栗原市栗駒「ホープフルピッグ」代表 高橋 希望さん
鎧坂 文菜アナウンサー 取材リポート
栗原市で養豚業を営む高橋さんは両親が以前名取市で養豚業を行って
いましたが、東日本大震災の津波で壊滅的な被害を受けました。当時、
高橋さんは東京で仕事をしていましたが、発災後は東北に物資を送る
ボランティア活動に勤しんでいました。その最中、津波に流されてし
まったと思っていた2000頭の豚のうち5頭が生きて見つかるとい
う奇跡が起きました。つながった命を奪う訳にはいかない。高橋さん
の母が牧場仲間のいる東京・八王子の農場を間借りし「有難豚」と名
付けて大切に育てていました。
ところで、養豚業は決して儲かる仕事ではありません。
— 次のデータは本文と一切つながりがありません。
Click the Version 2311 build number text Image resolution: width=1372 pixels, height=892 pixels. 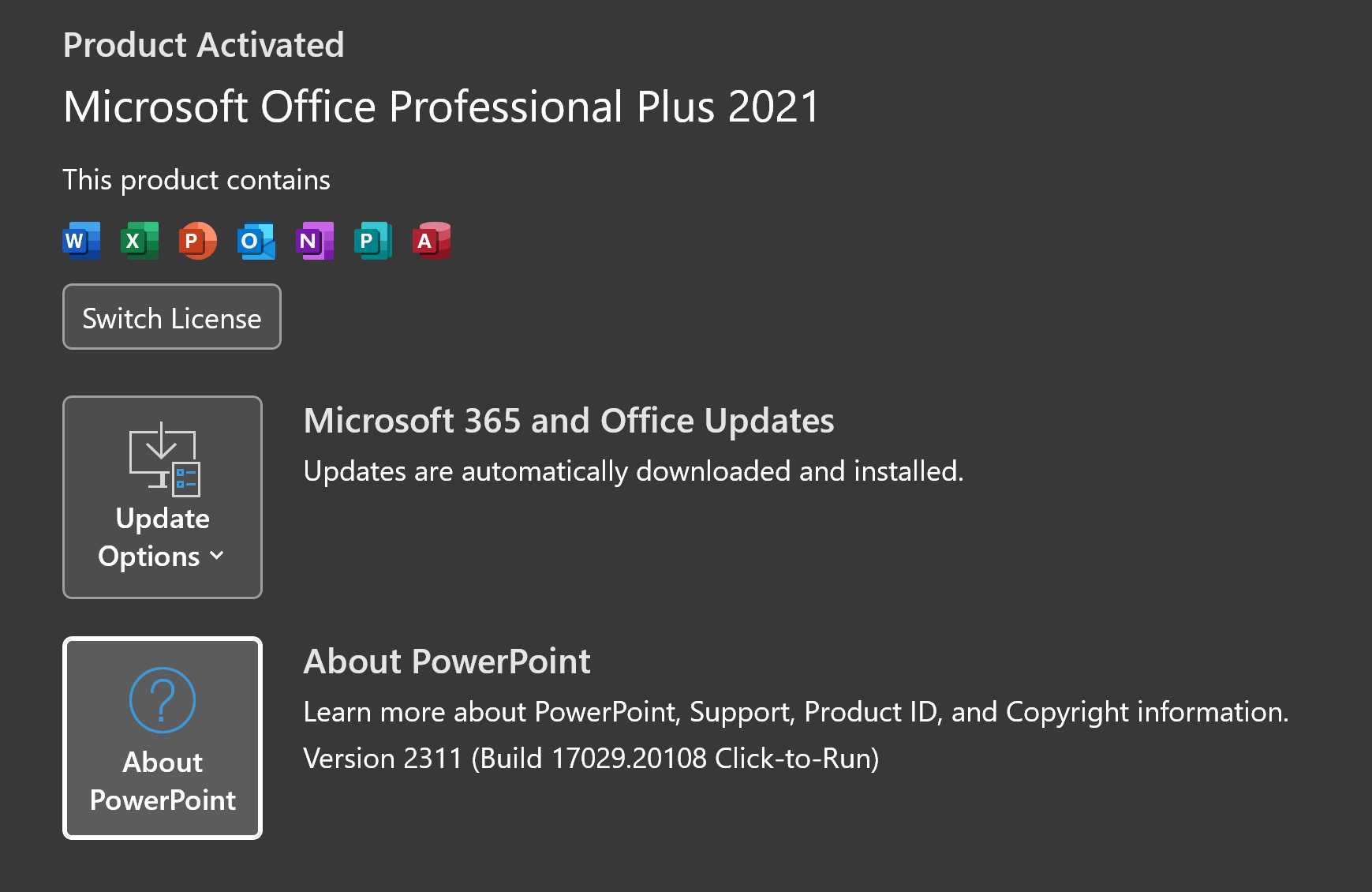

高橋さんは経
費を抑え、かつ豚にストレスを与えず、育てる方法に取り組むことで
従来の形にとらわれない復興の在り方を模索していきます。こうした
中、国連が定めるSDGsの考え方に基づいた「アニマルウェルフェ
ア」の実践に取り組み始めます。八王子から宮城県に戻ってきたのは
去年の5月。震災から9年が経っていました。これまでは「繁殖」
「生育」「運搬」「加工」の作業が別々になっている畜産のスタイル
を誕生から1頭1頭トレースする形を作り上げていきます。東京の大
学生と繋がりながら「食べ物」の価値を知る営みにも取り組んでいま
す。人間は大切な命をいただきながら生きている。であれば、人間の
意識で無駄を作り出すことを止める。動物を動物らしく育てること、
それは生産者と消費者の相互理解に繋がっていくと高橋さんは考えて
います。新たな養豚のスタイルを追い求める挑戦が続きます。